Comparisons of the results before and after 2008 were performed. Major mortality and morbidity were divided according to treatment groups; reached 1.0 % in the CEA group and 3.0 % in the CAS group, p = 0.004.

Minor stroke was recorded at 1.8 % and 2.7 % in the CEA and CAS, p = 0.245. TIAs in 1.0 % (CEA) and 4.7 % (CAS), p < 0.001.

Any complication in 11.9 % (CEA) and 13.3 % (CAS), p = 0.401. In the overall results (i.e.

CEA and CAS together), we found in 2008-2012 a decrease of incidence of TIAs (from 30/840 to 9/631, p = 0.011) and any complications (from 120/840 to 64/631, p = 0.017).
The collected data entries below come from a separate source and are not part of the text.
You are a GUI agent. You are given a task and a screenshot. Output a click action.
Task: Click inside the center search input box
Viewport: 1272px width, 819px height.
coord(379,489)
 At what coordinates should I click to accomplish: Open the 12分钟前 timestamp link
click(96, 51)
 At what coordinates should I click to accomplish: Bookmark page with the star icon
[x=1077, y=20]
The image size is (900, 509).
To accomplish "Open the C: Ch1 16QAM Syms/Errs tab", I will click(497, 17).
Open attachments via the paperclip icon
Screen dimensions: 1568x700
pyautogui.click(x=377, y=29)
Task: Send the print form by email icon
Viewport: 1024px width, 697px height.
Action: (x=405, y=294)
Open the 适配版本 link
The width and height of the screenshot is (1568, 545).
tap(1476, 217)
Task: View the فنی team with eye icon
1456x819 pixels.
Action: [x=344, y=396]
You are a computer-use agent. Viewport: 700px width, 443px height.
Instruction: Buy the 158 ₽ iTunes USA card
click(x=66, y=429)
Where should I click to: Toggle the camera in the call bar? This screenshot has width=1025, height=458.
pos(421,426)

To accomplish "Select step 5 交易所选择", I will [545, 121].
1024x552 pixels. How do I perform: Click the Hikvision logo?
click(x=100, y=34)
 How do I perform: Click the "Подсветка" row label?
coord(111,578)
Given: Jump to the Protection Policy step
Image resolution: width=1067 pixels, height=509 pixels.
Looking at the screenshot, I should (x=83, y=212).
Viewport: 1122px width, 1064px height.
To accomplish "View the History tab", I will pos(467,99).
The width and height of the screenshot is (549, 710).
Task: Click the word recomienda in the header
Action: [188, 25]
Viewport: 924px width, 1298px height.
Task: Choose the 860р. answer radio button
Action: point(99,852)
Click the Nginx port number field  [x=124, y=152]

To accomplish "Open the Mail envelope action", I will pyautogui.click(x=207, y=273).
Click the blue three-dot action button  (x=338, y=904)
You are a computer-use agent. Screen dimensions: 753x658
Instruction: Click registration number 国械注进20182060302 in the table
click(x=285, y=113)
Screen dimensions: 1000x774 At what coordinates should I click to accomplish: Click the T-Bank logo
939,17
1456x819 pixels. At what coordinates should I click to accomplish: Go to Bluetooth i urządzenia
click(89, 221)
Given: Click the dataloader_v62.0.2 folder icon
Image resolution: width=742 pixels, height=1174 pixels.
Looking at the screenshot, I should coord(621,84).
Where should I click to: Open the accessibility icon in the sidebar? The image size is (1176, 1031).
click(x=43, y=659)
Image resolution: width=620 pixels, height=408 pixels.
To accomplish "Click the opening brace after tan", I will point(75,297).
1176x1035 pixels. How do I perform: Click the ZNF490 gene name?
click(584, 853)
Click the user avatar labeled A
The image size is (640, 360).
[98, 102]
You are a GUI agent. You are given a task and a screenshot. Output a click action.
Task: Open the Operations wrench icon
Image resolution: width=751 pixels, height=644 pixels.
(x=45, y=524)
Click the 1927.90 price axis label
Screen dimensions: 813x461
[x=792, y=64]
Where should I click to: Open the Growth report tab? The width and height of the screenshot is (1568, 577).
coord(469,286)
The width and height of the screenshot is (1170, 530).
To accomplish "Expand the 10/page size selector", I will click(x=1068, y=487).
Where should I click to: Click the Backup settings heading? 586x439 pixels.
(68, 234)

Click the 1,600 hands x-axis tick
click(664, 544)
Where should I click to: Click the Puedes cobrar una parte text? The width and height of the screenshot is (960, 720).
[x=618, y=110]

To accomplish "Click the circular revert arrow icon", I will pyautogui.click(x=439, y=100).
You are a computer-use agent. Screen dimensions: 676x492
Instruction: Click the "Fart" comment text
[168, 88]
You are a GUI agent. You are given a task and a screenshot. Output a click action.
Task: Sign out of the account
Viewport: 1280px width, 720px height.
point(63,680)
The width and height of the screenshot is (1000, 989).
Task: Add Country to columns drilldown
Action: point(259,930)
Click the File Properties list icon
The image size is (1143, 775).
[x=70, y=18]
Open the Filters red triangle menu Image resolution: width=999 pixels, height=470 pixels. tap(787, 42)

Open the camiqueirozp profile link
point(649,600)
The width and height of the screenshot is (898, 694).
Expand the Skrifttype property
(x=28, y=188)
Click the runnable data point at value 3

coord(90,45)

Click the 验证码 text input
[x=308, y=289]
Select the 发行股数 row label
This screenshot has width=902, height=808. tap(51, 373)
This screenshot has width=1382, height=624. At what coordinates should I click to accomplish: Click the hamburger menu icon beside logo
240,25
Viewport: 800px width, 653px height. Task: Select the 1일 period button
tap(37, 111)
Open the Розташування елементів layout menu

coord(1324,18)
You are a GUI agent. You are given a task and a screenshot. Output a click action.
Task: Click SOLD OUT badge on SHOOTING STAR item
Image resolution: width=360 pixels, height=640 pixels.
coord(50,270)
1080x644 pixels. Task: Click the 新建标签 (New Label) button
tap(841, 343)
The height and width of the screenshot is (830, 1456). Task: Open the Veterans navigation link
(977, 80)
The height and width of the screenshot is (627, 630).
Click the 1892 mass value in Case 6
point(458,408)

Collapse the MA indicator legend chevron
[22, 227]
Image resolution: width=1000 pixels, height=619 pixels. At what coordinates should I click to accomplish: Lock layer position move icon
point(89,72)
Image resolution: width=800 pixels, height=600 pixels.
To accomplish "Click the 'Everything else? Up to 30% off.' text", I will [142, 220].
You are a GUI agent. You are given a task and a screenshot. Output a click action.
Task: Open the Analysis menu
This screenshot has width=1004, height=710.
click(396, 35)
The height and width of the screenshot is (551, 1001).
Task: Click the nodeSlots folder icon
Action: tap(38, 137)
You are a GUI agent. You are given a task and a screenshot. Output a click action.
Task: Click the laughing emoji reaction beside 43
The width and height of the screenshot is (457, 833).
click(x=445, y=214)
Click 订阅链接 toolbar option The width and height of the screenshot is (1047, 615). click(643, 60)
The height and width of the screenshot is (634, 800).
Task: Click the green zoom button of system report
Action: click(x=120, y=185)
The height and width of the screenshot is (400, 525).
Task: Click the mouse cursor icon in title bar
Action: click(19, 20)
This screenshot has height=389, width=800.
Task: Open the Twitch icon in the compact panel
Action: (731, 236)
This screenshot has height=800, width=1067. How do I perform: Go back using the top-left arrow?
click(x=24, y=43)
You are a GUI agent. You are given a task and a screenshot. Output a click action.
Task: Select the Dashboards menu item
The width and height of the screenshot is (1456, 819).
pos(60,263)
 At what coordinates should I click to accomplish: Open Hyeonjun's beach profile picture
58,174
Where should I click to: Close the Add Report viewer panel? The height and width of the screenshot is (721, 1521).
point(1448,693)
CEA performed in a high-volume centre is a safe procedure in properly indicated patients.

In all subgroup analyses, CEA fared better than or at least of equal benefit as CAS. Since 2008, the frequency of TIAs and other complications decreased significantly.

This study supports an idea of CEA being the first choice of treatment and CAS being reserved for strictly selected cases, such as re-stenosis after a previous carotid procedure, carotid dissection, ICA stenosis after radiotherapy, previous major neck surgery, contralateral cranial nerve palsy or tandem stenosis.